Prompt:
Express the material from its start through the line containing "click(260, 26)" as a Markdown table with the columns No. and Text, one numbered row per line, skipping blank lines. Leave the pictures out of the answer.

Provided records:
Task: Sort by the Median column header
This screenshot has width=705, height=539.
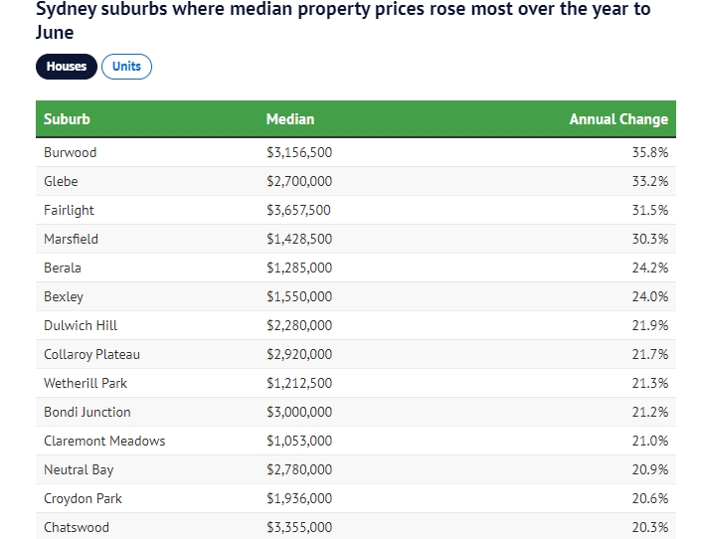Action: [x=290, y=119]
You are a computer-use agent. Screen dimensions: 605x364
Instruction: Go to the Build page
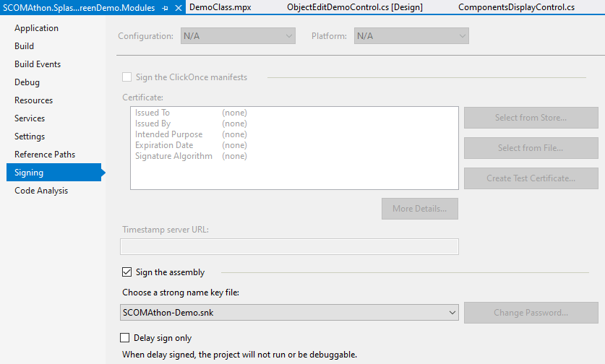point(24,46)
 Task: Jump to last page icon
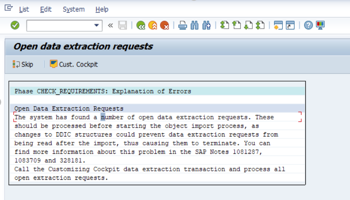click(260, 26)
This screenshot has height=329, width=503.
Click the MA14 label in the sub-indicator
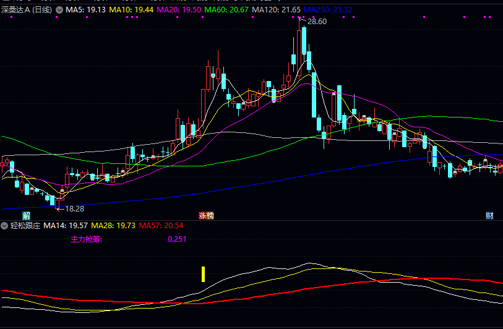click(66, 226)
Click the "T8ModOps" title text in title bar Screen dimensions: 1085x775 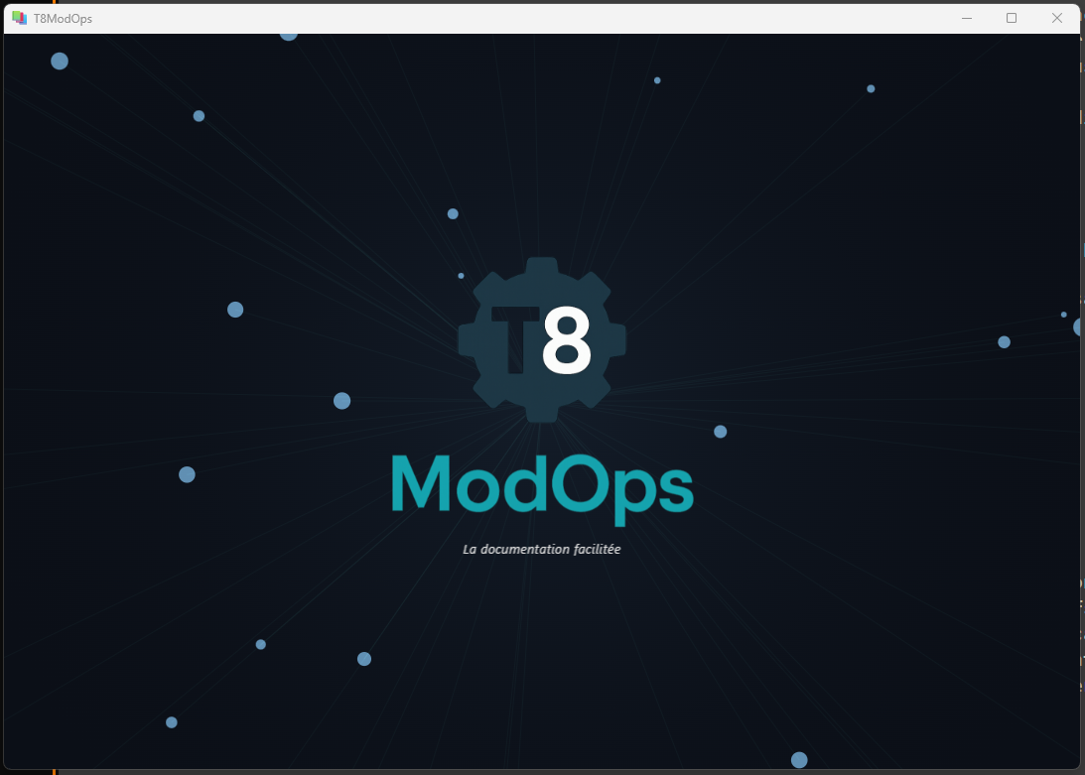(x=63, y=18)
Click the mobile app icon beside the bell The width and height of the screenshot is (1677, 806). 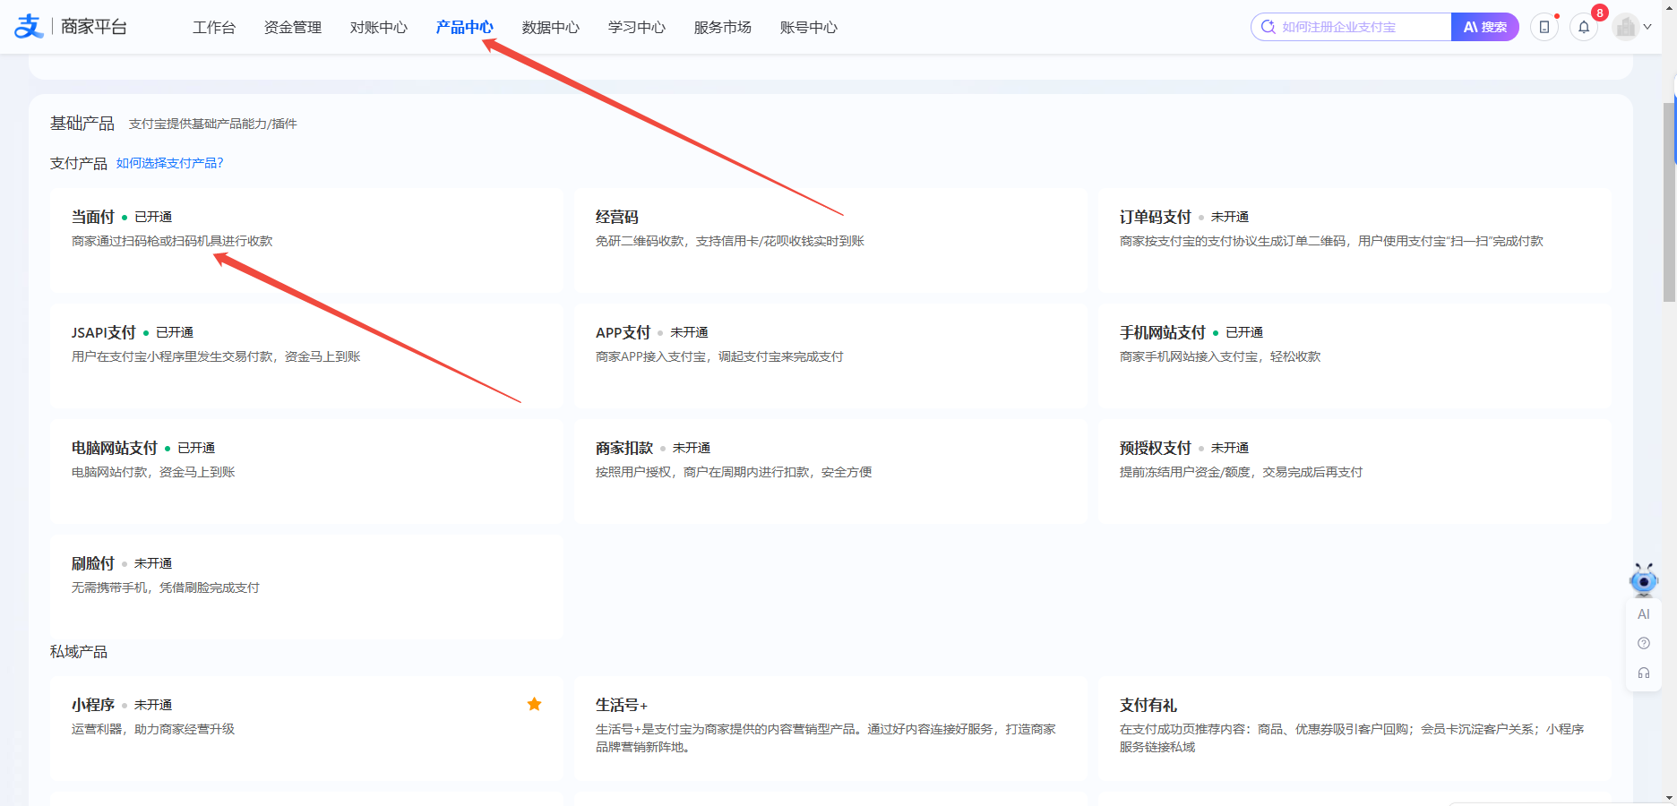[1544, 27]
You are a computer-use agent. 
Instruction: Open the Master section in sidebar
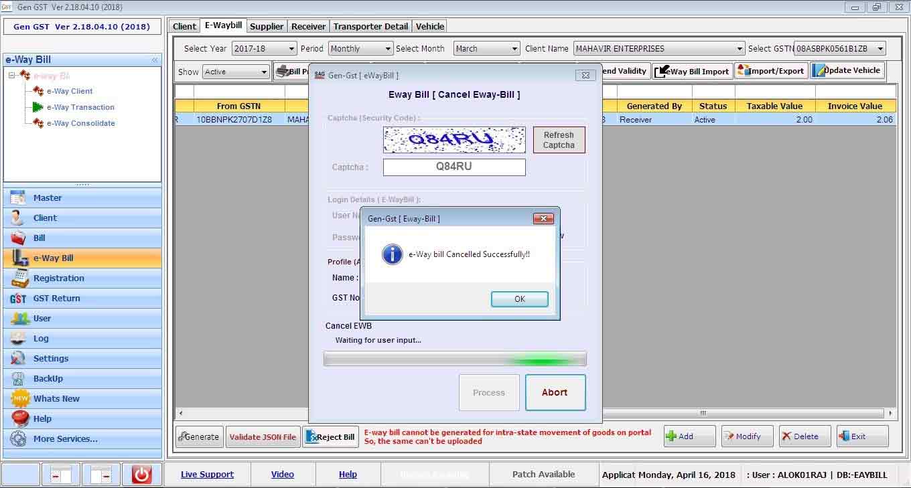47,198
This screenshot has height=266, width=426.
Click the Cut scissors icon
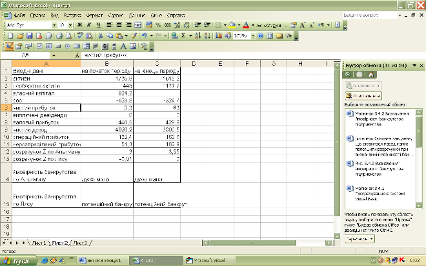point(102,35)
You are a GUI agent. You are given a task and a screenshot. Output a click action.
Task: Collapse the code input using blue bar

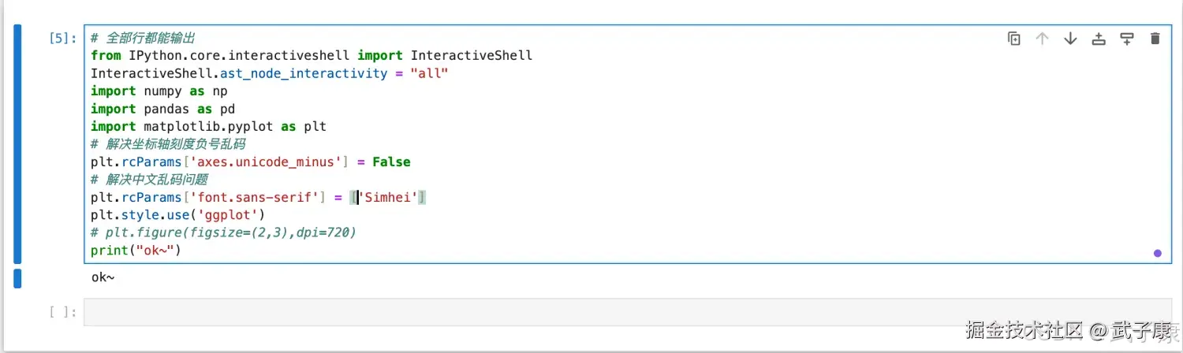(x=17, y=143)
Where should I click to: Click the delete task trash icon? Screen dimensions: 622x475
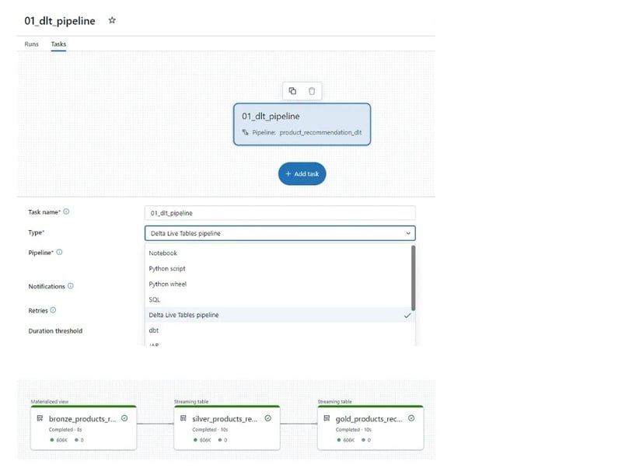point(312,91)
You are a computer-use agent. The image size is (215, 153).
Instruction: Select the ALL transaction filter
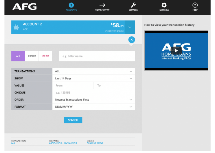click(x=18, y=56)
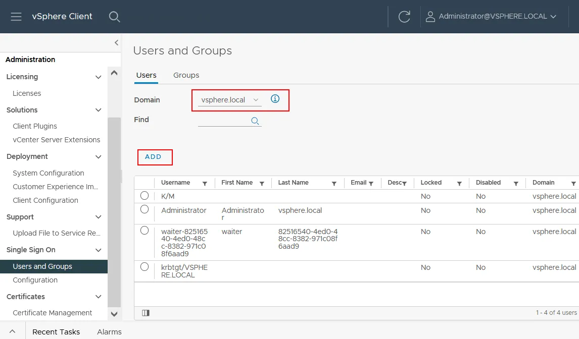Viewport: 579px width, 339px height.
Task: Select the krbtgt/VSPHERE.LOCAL radio button
Action: click(x=144, y=266)
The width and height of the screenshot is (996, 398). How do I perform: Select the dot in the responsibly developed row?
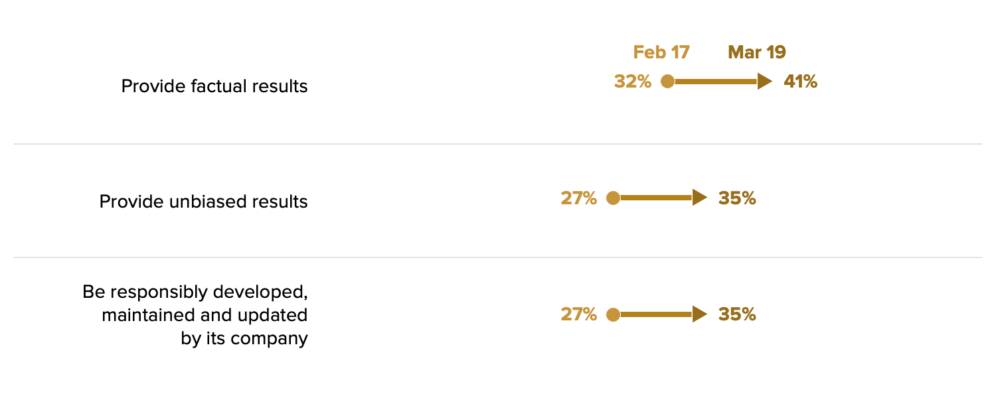tap(613, 314)
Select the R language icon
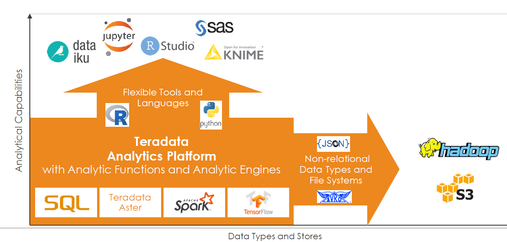 (x=117, y=115)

Result of this exercise:
| No. | Text |
|---|---|
| 1 | Task: Sort by the Median column header |
| 2 | This screenshot has width=705, height=539. |
| 3 | Action: [x=290, y=119] |
| 4 | You are a computer-use agent. Screen dimensions: 605x364 |
| 5 | Instruction: Go to the Build page |
| 6 | point(24,46) |
| 7 |  Task: Jump to last page icon |
| 8 | click(260, 26) |